The Labor Productivity Gap between the Agricultural and Nonagricultural Sectors, and Poverty and Inequality Reduction in Asia
Author(s) -
Katsushi S. Imai,
Raghav Gaiha,
Fabrizio Bresciani
Publication year - 2019
Publication title -
asian development review
Language(s) - English
Resource type - Journals
SCImago Journal Rank - 0.487
H-Index - 23
eISSN - 1996-7241
pISSN - 0116-1105
DOI - 10.1162/adev_a_00125
Subject(s) - economics , productivity , agriculture , convergence (economics) , poverty , inequality , labour economics , agricultural productivity , poverty reduction , economic growth , biology , mathematical analysis , ecology , mathematics
The objective of this paper is to examine how agricultural and nonagricultural labor productivities have grown over time and whether the growth pattern affected poverty in low- and middle-income economies in Asia. We first examine whether labor productivities in the agricultural and nonagricultural sectors have converged, finding evidence that they did not as the latter have grown faster. We then confirm that both agricultural and nonagricultural labor productivities have converged across economies and that the convergence effect is stronger for the nonagricultural sector. We have also observed that, despite the relatively slower growth in agricultural labor productivity, the agricultural sector played an important role in promoting nonagricultural labor productivity and thus in nonagricultural growth. Finally, we have found some evidence that the labor productivity gap reduces rural and urban poverty, as well as national-level inequality.

# [Source information]
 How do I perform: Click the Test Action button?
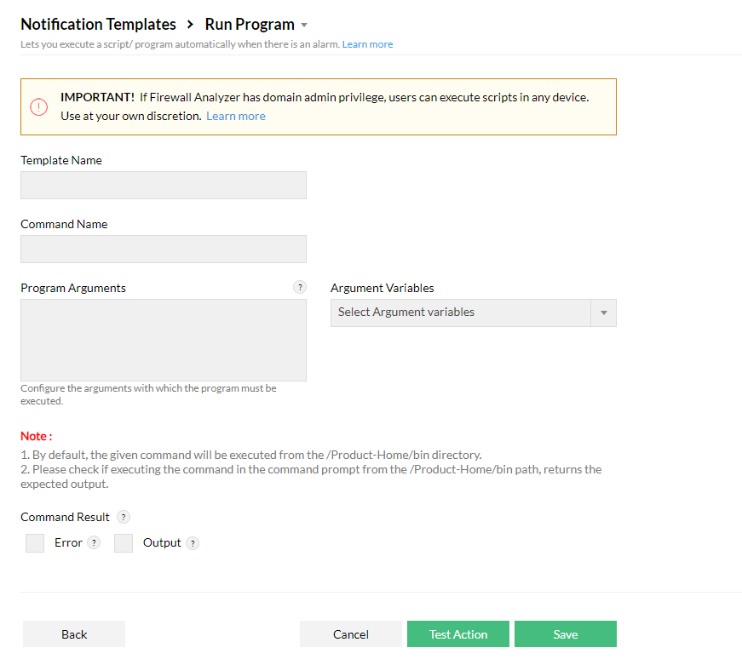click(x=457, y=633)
---
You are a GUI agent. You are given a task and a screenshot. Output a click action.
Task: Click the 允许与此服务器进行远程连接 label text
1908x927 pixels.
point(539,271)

# [Problem requirements]
According to the paper abstract on labor productivity in Asia, for which sector is the convergence effect across economies stronger?

# [Answer to the problem]
The nonagricultural sector.